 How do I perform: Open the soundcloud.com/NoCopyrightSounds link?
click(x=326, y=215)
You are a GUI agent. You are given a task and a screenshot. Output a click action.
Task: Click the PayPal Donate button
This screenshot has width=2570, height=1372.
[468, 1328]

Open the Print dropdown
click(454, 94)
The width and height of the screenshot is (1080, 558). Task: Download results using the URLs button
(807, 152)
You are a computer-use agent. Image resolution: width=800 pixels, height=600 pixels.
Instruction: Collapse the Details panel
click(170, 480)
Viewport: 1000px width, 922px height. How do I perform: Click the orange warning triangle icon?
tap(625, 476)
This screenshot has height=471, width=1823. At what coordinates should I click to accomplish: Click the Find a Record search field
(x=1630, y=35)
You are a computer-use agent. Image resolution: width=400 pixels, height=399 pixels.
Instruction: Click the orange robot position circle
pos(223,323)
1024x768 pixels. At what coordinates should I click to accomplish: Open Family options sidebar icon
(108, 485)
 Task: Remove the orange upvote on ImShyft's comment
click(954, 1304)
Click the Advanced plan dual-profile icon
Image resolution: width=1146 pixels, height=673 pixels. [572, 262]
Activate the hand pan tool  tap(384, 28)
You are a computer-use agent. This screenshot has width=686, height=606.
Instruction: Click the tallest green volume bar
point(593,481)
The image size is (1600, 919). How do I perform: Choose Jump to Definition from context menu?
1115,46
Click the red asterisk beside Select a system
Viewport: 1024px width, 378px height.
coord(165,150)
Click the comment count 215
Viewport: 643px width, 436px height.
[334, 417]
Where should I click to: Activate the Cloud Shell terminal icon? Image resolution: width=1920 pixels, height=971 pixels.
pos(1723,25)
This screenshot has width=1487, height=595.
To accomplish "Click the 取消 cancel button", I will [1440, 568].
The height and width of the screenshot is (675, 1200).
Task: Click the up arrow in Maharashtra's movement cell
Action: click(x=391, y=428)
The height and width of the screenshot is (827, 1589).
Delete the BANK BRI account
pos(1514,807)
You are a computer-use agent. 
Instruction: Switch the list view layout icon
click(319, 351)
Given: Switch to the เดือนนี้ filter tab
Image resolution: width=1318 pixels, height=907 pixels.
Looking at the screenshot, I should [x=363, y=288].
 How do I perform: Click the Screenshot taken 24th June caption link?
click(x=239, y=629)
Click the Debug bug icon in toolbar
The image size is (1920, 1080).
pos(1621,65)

§ Directive: Convert all the items above into a Markdown table with one row per nonblank line. Use a column named Row for the running number and a column named Line for that line's text.

§ Written solution:
| Row | Line |
|---|---|
| 1 |  How do I perform: Open the soundcloud.com/NoCopyrightSounds link? |
| 2 | click(x=326, y=215) |
| 3 | You are a GUI agent. You are given a task and a screenshot. Output a click action. |
| 4 | Task: Click the PayPal Donate button |
| 5 | This screenshot has width=2570, height=1372. |
| 6 | [468, 1328] |
| 7 | Open the Print dropdown |
| 8 | click(454, 94) |
| 9 | The width and height of the screenshot is (1080, 558). Task: Download results using the URLs button |
| 10 | (807, 152) |
| 11 | You are a computer-use agent. Image resolution: width=800 pixels, height=600 pixels. |
| 12 | Instruction: Collapse the Details panel |
| 13 | click(170, 480) |
| 14 | Viewport: 1000px width, 922px height. How do I perform: Click the orange warning triangle icon? |
| 15 | tap(625, 476) |
| 16 | This screenshot has height=471, width=1823. At what coordinates should I click to accomplish: Click the Find a Record search field |
| 17 | (x=1630, y=35) |
| 18 | You are a computer-use agent. Image resolution: width=400 pixels, height=399 pixels. |
| 19 | Instruction: Click the orange robot position circle |
| 20 | pos(223,323) |
| 21 | 1024x768 pixels. At what coordinates should I click to accomplish: Open Family options sidebar icon |
| 22 | (108, 485) |
| 23 |  Task: Remove the orange upvote on ImShyft's comment |
| 24 | click(954, 1304) |
| 25 | Click the Advanced plan dual-profile icon |
| 26 | Image resolution: width=1146 pixels, height=673 pixels. [572, 262] |
| 27 | Activate the hand pan tool  tap(384, 28) |
| 28 | You are a computer-use agent. This screenshot has width=686, height=606. |
| 29 | Instruction: Click the tallest green volume bar |
| 30 | point(593,481) |
| 31 | The image size is (1600, 919). How do I perform: Choose Jump to Definition from context menu? |
| 32 | 1115,46 |
| 33 | Click the red asterisk beside Select a system |
| 34 | Viewport: 1024px width, 378px height. |
| 35 | coord(165,150) |
| 36 | Click the comment count 215 |
| 37 | Viewport: 643px width, 436px height. |
| 38 | [334, 417] |
| 39 | Where should I click to: Activate the Cloud Shell terminal icon? Image resolution: width=1920 pixels, height=971 pixels. |
| 40 | pos(1723,25) |
| 41 | This screenshot has width=1487, height=595. |
| 42 | To accomplish "Click the 取消 cancel button", I will [1440, 568]. |
| 43 | The height and width of the screenshot is (675, 1200). |
| 44 | Task: Click the up arrow in Maharashtra's movement cell |
| 45 | Action: click(x=391, y=428) |
| 46 | The height and width of the screenshot is (827, 1589). |
| 47 | Delete the BANK BRI account |
| 48 | pos(1514,807) |
| 49 | You are a computer-use agent.  |
| 50 | Instruction: Switch the list view layout icon |
| 51 | click(319, 351) |
| 52 | Given: Switch to the เดือนนี้ filter tab |
| 53 | Image resolution: width=1318 pixels, height=907 pixels. |
| 54 | Looking at the screenshot, I should [x=363, y=288]. |
| 55 |  How do I perform: Click the Screenshot taken 24th June caption link? |
| 56 | click(x=239, y=629) |
| 57 | Click the Debug bug icon in toolbar |
| 58 | The image size is (1920, 1080). |
| 59 | pos(1621,65) |